Un genio demasiado practicable
El cuadragésimo aniversario de la desaparición de Jean Cocteau (1889-1963), que Francia está celebrando con todos los honores, ha vuelto a poner de actualidad la figura de este insólito y superdotado escritor, donde figura en lugar muy destacado la aparición de una gran biografía, escrita con rigor y no sin desmesura por Claude Arnaud, y es, a estas alturas, la primera gran biografía que nunca se le ha dedicado. Pues además, con ese sentido de la oportunidad -algunos dicen que de oportunismo- que siempre le caracterizó, su larga y fecunda vida estuvo marcada en todos sus momentos por un olfato especial que le hizo brillar con luz propia en todos los terrenos que tocó, y que fueron casi todos además: la poesía, la novela, el teatro, la prosa, el dibujo, la pintura, la escenografía, la música, la decoración, la crítica, el memorialismo, para terminar con unos destellos de cine fulgurante, que le hizo desembocar poco antes de morir en plena Academia Francesa entre muchos otros honores recopilados por el mundo entero.
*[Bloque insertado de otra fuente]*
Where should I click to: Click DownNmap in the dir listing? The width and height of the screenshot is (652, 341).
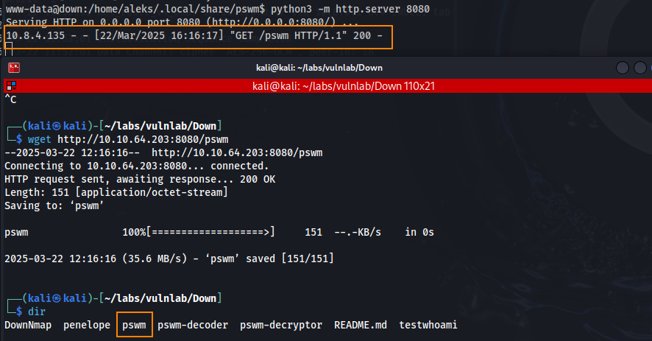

Coqueteó con los mejores simbolistas, de Marcel Proust a Anna de Noailles, flirteó con la Primera Gran Guerra (Roland Garros), creó Parade con Picasso (su sempiterno amigo fiel) y Eric Satie, quiso heredar al inventor real que era Apollinaire, se acercó a dadaístas y surrealistas (que nunca se lo permitieron, para ellos no era más que un burgués y mundano recalcitrante), a Stravinsky, fue un homosexual militante toda su vida que vivió casi siempre con su madre, descubrió al efímero Raymond Radiguet y fue drogadicto desde entonces (Opio es el magistral relato de una cura que nunca terminó), se arrojó en brazos de Maritain para pensarse en religión (y allí le acompañó su ángel malo, el cleptómano y homosexual Maurice Sachs, que siempre le robaba), al menos durante un rato, fue protagonista indiscutible de los años veinte, autor de éxito permanente, creador de espectáculos, cabarets y gran escenógrafo y dramaturgo. Nunca triunfó como narrador, pero lo hizo casi siempre como autor teatral, conservando como poeta su propia renovación. Fue sobre todo un gran seductor, que se incorporaba todo lo que caía al alcance de su mano, quería en realidad ser todo aquello que amaba hasta la exasperación. Y que tropezó con resistencias del diamante, como Gide, la Nouvelle Revue Française o los surrealistas de André Breton, que se llevaron el gato al agua de las verdaderas vanguardias de su tiempo. Viajó por la España de Franco en la posguerra, escribió sobre las corridas de toros, y poco antes salvó de la prisión y contribuyó a lanzar al nuevo peso pesado de las letras francesas Jean Genet, de quien Jean-Paul Sartre tomaría el relevo.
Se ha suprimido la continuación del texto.